### ENTRIES SUPPLIED
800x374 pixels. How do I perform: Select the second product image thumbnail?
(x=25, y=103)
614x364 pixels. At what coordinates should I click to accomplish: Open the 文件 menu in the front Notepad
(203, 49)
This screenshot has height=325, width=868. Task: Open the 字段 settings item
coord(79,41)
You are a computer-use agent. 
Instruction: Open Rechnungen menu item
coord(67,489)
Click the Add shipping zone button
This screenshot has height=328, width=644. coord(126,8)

---

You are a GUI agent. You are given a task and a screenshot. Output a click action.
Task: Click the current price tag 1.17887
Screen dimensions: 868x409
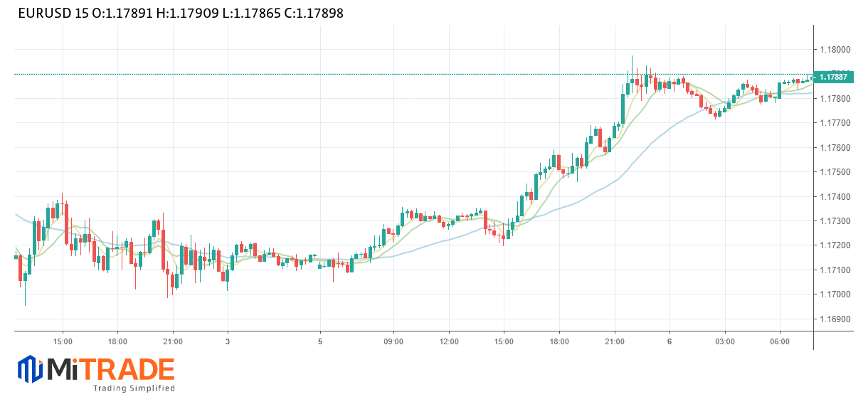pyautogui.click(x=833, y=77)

### YOUR GOAL
From the entries above, extract every line where the word "agent" appears.

### RESPONSE BOX
You are a computer-use agent. 
You are a GUI agent. You are given a task and a screenshot. Output a click action.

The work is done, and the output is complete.